◆ **YOUR ASSIGNMENT**
The line with "Increase 统计周期 using the up arrow" marks the start; please set it down along with all later lines through the end of the material, exactly, leaving out pictures.

◆ **GIVEN RECORDS**
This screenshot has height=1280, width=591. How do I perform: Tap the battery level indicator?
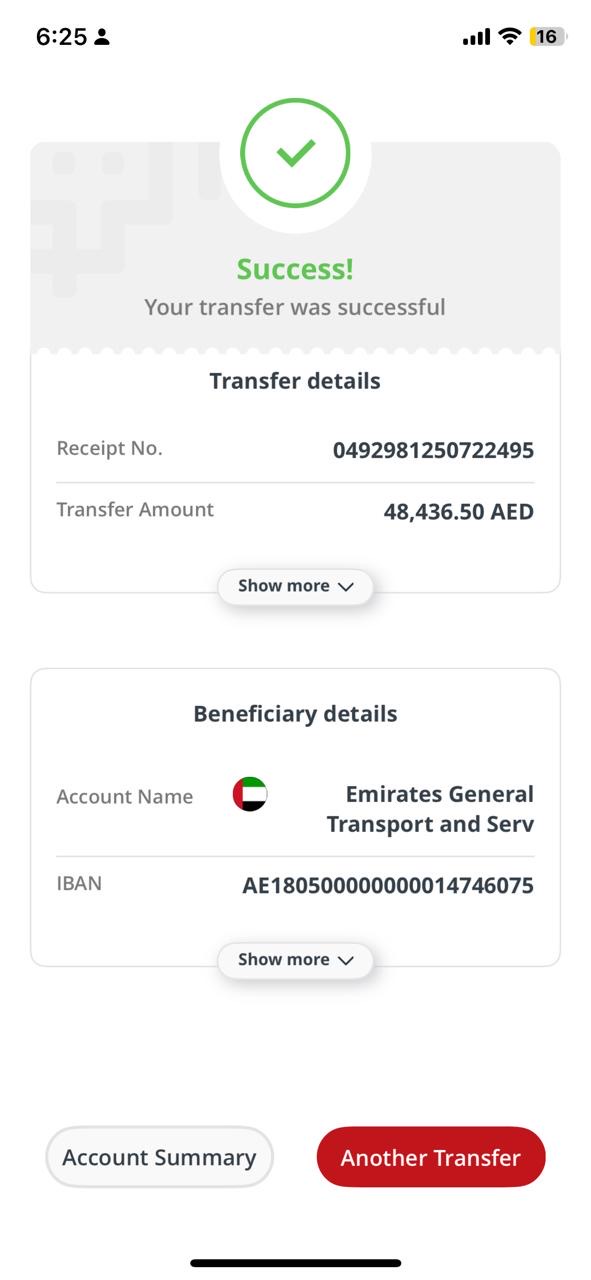pos(548,37)
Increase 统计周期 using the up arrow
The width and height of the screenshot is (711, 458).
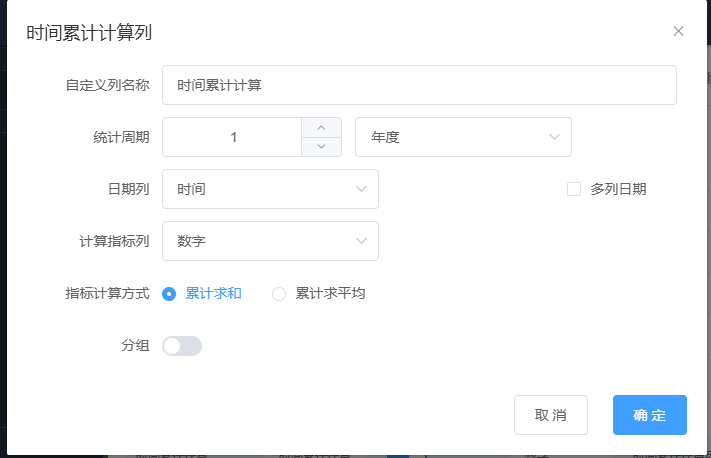pos(321,128)
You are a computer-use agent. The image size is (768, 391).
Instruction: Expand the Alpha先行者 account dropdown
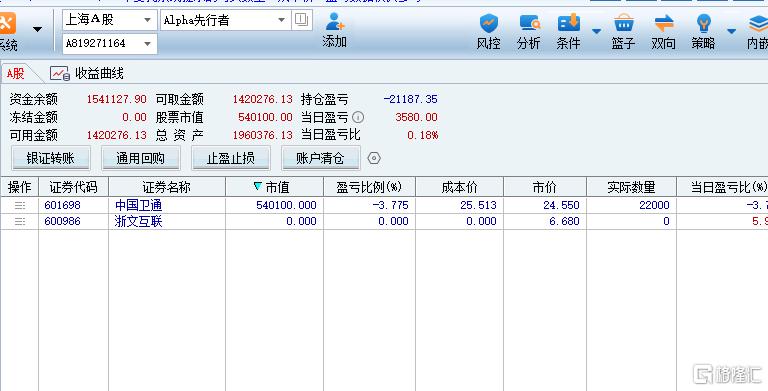(282, 20)
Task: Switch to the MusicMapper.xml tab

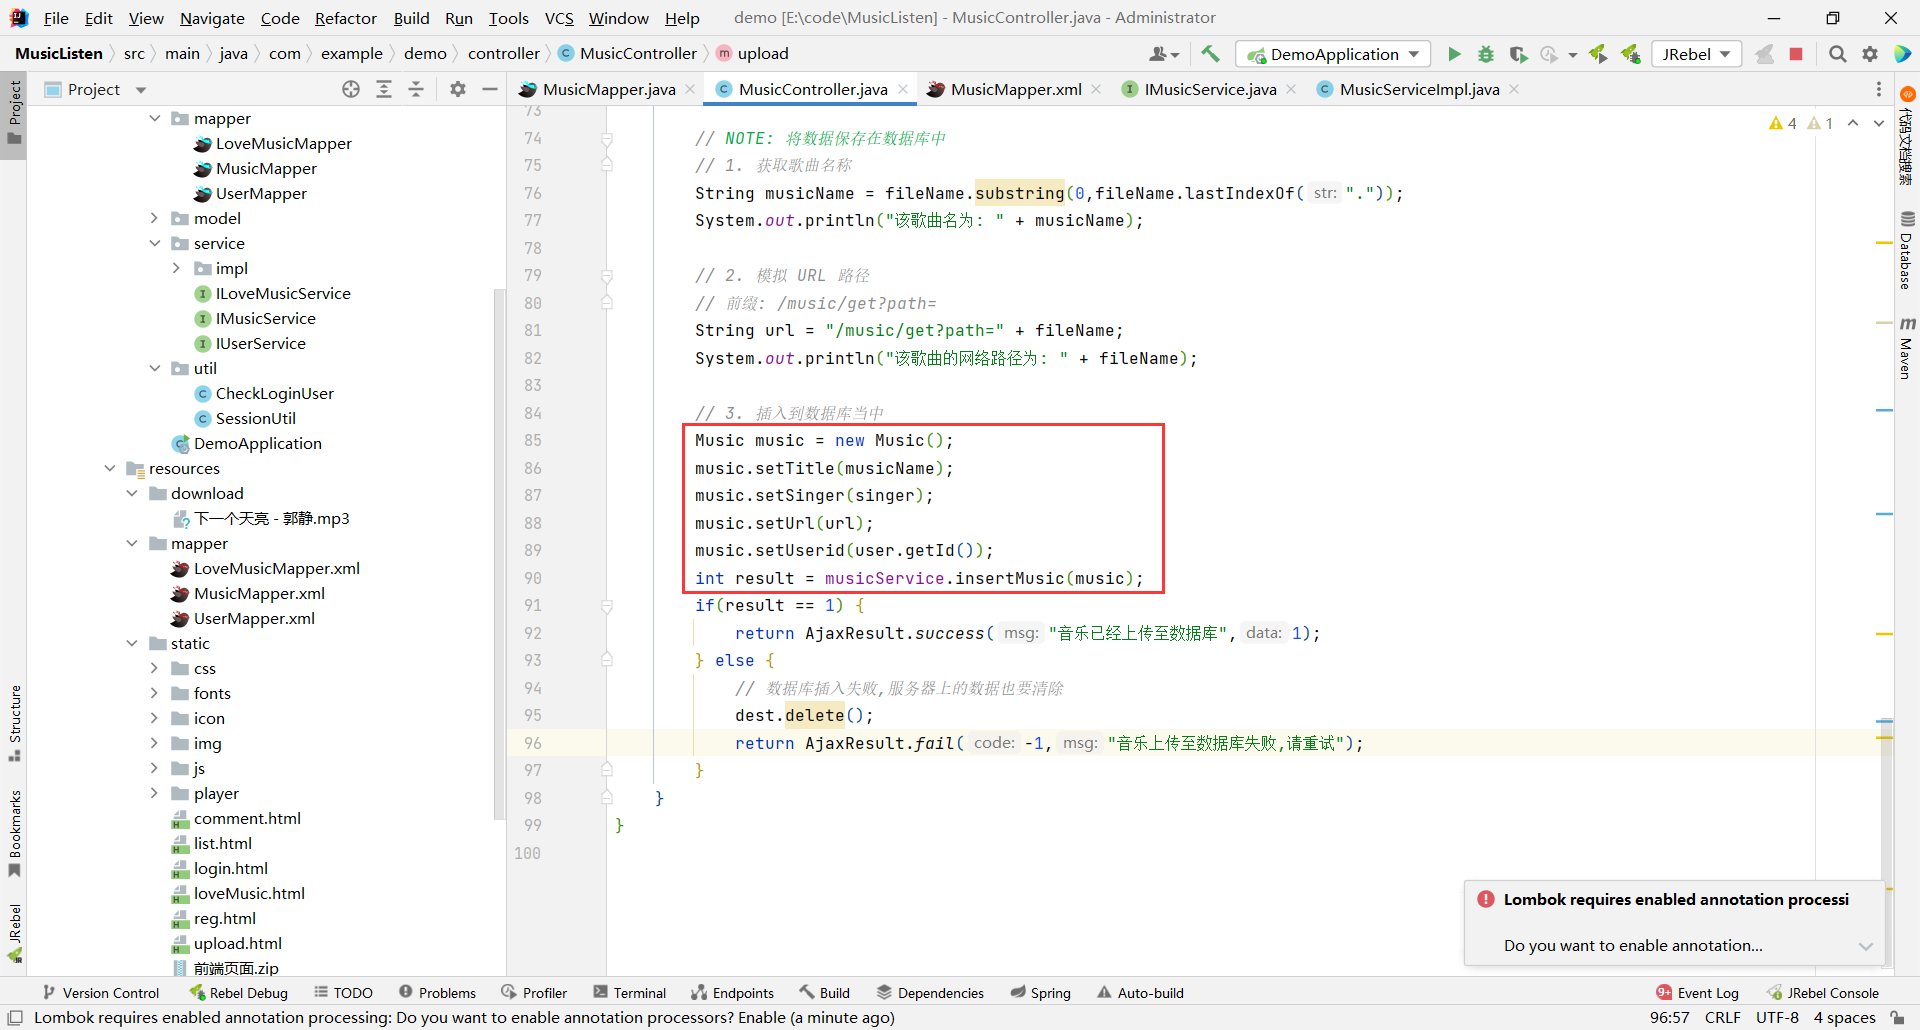Action: [x=1015, y=90]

◆ **RESULT**
Increase 统计周期 using the up arrow
The width and height of the screenshot is (711, 458).
pos(321,128)
You are a computer-use agent. The image size is (768, 391).
Instruction: Expand the Alpha先行者 account dropdown
(282, 20)
Task: Switch to the MusicMapper.xml tab

Action: [x=1015, y=90]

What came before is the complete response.